Photo: Olivier Zuida The Duty
The authors of the study found that a family of four, for example, could save almost 7% on their annual grocery bill.
If more than one-quarter of Canadians consider that the new food Guide directs them towards choices that are somewhat affordable, follow his recommendations releases yet savings on their grocery bill… at least for now.
This is revealed by the study The “food Guide” : awareness, understanding and barriers to accessibility, and its adoption by Canadians, published jointly by Dalhousie University and the University of Guelph’s Thursday, and that the Duty has obtained a copy.
By comparing the costs and the recommended number of servings in the versions 2007 and 2019 of the food Guide, the authors have found that a family of four, for example, could save almost 7 % on their annual grocery bill by preparing meals according to the new recommendations.
Recall that the latest version of the guide, unveiled in January, has put the accent on fruits and vegetables as well as plant proteins. For their part, dairy products and animal protein, without disappearing, have lost their pedestal.
“This is good news to see the families save by eating a healthy diet, but it may not last “, drops Sylvain Charlebois, one of the authors of the study and a professor in distribution and agri-food policy at Dalhousie University.
This is the percentage of Canadians who believe that the recommendations of the new canada’s food Guide are not affordable.
He said that the growth in the price of fruit and vegetables is more rapid than that of the meat. In addition, the high demand for foods of plant origin — generated by the tips of the new guide, could even more raise the invoice within a few years.

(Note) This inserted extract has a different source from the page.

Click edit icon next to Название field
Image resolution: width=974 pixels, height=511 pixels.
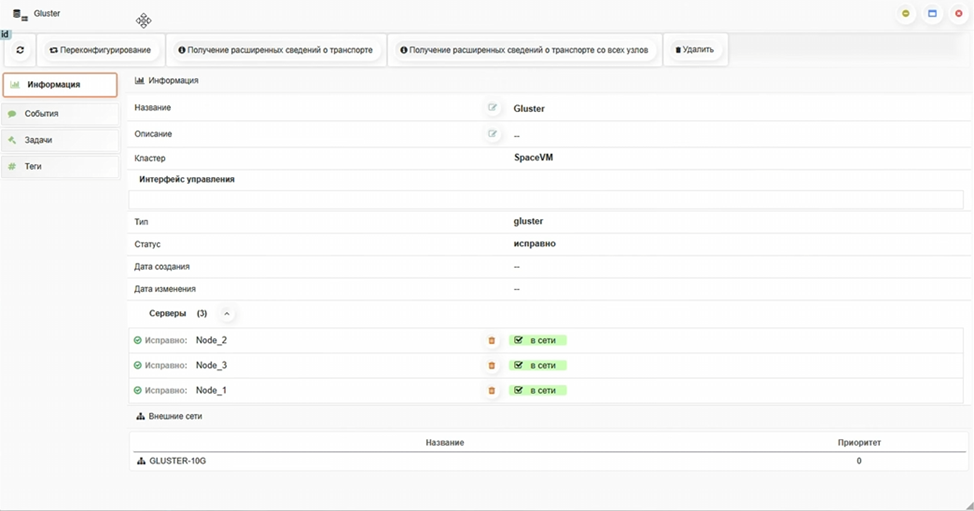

It’s been a while as Canadians turn more to the kitchen plant, some have even drawn a line on all animal protein. According to Mr. Charlebois, almost 466 000 véganes the country. And more than 3 million Canadians identify themselves as vegetarian or vegan.
Moreover, by way of example, some stores have found themselves out of stock of tofu in the beginning of January in Quebec, even before the publication of the new canada’s food Guide. The main producers of the province, Unisoya and Soyarie, they decided to double their production capacity this year to meet the growing demand for this vegetable protein.
“If we wish to have a plate like the one presented by Health Canada, it would be necessary to align our ambitions nutrition with our domestic manufacturing capacity,” says Mr. Charlebois.
It suggests, in particular, to develop economies of scale. “There are enormous greenhouses built in Canada for cannabis. Why not do the same for the tomatoes, celery, cucumbers, etc ? “
The director-general of the Union des producteurs agricoles (UPA), Charles-Felix Ross, is not of his opinion. He argues that the imports, the vagaries of the weather as well as the fluctuation of the canadian dollar to have a much greater impact on the cost of fruit and vegetables that the accession of the Canadians to a power plant.
Jocelyn St-Denis, executive director of the Association des producteurs maraîchers du Québec (APMQ), abounds in the same direction. “With all of the vagaries of the temperature in California, it remembers all of the cauliflower at $ 7 there are two winters. “
“It is the second largest producing provinces of fruits and vegetables in Canada. If the demand increases, we are just going less to export and sell more locally, ” says Mr. St-Denis.